There’s also another very simple reason why shows with POC protagonists and heavy minority casts are doing well - and it’s nothing to do with PCism or network quotas. It’s because people are watching them religiously - not least of which because they are actually depicting the world as it is, rather than this ridiculous whitewashed fantasy so many writers seem to think we want to see.
It also allows stories to be told that are not being depictedd, that are constantly passed over as we tell the story of yet another cis, straight, white able-bodied man over and over again. By finally opening up their casts - especially the casts of main characters and protagonists - to POC and other minorities then we have a whole wealth of neglected stories and experiences and viewpoints to draw upon.
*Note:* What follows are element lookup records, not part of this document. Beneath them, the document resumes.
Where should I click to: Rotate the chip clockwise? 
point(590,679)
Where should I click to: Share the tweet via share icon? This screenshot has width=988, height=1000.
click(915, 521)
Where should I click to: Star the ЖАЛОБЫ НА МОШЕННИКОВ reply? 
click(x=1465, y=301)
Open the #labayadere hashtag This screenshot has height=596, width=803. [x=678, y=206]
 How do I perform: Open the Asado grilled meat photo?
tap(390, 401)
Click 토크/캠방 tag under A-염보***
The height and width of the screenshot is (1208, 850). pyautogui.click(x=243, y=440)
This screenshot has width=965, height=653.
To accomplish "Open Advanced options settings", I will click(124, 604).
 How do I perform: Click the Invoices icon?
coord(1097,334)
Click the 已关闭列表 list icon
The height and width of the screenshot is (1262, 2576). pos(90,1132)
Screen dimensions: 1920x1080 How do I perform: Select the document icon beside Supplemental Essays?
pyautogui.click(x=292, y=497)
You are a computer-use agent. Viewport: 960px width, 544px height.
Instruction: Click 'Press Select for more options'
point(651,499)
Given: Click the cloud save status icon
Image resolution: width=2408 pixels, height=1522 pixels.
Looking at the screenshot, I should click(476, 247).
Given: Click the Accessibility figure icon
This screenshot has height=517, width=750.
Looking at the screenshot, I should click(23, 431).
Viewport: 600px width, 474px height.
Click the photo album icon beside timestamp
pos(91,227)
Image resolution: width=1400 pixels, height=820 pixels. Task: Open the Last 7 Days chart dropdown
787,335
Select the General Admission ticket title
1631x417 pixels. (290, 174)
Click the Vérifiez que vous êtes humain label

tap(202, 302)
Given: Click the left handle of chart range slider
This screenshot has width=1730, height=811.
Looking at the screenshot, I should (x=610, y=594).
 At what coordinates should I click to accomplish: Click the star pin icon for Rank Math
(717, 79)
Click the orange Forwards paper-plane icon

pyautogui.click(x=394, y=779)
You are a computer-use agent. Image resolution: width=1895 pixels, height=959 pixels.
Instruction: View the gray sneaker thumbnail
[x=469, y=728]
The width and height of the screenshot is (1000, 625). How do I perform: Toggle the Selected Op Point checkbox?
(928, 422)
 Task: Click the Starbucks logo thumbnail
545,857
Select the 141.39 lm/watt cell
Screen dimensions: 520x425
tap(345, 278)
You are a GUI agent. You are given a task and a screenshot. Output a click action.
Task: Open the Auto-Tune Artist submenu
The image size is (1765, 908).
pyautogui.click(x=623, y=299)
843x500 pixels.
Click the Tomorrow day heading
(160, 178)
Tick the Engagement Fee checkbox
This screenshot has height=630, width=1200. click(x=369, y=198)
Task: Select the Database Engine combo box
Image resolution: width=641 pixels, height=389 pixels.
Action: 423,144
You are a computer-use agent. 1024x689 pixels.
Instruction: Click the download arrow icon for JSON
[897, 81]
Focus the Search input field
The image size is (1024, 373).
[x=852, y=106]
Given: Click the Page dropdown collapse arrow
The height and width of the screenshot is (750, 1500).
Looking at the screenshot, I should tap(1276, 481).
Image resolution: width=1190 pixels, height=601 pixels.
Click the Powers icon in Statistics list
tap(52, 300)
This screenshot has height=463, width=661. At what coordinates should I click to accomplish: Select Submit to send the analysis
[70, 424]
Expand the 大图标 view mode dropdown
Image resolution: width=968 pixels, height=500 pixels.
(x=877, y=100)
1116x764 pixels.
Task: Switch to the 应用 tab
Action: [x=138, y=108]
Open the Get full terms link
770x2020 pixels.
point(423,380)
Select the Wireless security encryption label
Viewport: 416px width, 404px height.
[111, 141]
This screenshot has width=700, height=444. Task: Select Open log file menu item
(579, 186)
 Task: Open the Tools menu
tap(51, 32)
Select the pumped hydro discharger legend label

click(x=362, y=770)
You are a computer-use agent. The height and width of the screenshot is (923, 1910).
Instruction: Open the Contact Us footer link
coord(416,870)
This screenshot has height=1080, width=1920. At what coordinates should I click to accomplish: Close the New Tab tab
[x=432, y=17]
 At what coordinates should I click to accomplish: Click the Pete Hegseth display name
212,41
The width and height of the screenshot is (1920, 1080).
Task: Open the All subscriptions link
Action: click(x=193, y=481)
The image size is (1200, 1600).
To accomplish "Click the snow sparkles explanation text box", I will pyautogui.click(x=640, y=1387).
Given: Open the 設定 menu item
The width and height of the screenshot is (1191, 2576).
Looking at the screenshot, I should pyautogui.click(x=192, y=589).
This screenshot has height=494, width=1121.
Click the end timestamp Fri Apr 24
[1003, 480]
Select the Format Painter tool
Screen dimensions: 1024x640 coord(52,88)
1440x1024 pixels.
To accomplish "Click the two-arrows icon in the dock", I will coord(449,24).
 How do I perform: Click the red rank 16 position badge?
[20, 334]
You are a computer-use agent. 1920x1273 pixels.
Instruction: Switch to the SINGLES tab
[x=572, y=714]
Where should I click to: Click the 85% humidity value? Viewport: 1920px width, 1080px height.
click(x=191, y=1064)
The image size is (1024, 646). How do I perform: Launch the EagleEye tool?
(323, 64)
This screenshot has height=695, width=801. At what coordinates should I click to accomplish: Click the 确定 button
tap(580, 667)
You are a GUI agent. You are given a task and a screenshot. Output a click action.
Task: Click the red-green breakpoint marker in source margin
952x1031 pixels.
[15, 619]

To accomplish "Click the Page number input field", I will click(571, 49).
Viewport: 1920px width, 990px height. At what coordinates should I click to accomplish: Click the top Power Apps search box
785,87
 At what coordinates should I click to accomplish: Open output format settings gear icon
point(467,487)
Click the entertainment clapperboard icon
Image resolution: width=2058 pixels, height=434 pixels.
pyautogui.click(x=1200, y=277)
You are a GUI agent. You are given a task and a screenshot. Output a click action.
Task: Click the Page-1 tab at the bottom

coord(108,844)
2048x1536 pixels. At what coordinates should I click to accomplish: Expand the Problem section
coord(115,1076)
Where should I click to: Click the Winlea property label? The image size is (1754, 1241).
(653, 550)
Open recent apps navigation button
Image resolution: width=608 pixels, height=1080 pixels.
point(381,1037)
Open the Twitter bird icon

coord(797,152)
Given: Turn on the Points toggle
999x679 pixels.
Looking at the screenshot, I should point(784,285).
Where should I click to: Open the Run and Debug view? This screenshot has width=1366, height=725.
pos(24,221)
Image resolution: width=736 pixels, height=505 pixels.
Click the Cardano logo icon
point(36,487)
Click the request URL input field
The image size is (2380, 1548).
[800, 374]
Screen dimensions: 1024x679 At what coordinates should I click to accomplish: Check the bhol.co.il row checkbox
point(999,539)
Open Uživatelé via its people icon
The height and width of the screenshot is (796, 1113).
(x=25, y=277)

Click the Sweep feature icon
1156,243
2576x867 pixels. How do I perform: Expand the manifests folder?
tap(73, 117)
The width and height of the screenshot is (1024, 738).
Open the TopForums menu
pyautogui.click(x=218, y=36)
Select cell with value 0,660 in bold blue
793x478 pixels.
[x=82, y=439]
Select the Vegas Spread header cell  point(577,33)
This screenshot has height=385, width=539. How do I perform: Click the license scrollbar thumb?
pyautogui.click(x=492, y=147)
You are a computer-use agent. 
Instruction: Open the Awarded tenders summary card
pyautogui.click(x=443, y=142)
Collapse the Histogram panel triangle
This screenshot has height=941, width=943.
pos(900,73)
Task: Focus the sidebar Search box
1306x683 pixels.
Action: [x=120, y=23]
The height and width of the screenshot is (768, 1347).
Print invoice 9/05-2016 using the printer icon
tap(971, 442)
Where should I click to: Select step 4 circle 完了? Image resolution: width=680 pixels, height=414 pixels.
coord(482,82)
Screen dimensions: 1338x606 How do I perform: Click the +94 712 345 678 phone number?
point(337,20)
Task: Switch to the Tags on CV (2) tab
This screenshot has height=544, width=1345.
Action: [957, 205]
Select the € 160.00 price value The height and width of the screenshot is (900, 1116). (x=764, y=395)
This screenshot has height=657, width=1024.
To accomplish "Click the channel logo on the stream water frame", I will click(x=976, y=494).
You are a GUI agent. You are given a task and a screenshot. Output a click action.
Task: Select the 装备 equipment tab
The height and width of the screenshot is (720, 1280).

In a media far too often stuck on reboots and tropes, we have a whole treasure trove of original stories to draw upon and present in fascinating new ways. All these stories that cannot be told with an erased or tokenised cast - and some of these stories are extremely important and relevant to so many current events.
And, at the most cynical, there’s also a huge audience of POC (and other minorities) who are, frankly, pretty desperate to see themselves in a meaningful fashion. After so much erasure and tokenism and shallow tropes, opening up the casting of protagonists and other major characters finally gives these audiences characters they can identify with, characters they have been craving for so long. Characters who look like them who are finally being included in a meaningful fashion and are telling stories that are actually engaging as well as being their own stories - not additions or extras to some white protagonist’s story. Stories that are evocative of the culture and experiences of POC, like Empire. Is it any wonder they tune in every week? Is it any wonder they tweet and facebook and talk it up everywhere they can? This is a largely untapped gold mine and a nearly assured fanbase before the pilot even airs (though, as Sleepy Hollow has shown, that fanbase can still be Cranewrecked).
Commenters who lament this small reduction in the number of White protagonist need to pause and think what POC and other minorities feel about the current state of the media.
There is so much wrong with this article - from the idea that these relatively few POC roles is somehow excessive through to the idea that this is a negative trend rather than seeing the power and opportunity of it for original storytelling, representation of sorely under served groups and of expanding everyone’s experience. Visibility matters and far too many people manage to live lives insulated from the experiences of POC and other minorities which, in turn, allows them to maintain blinkers to a lot of severe injustices in our society or maintain their own prejudices, fears and ignorances. Bringing minority experiences and minority characters to these sheltered bubbles is a powerful and vital opportunity we should be embracing - not fretting over because White characters are less an utterly overwhelming majority on a relatively minority of shows.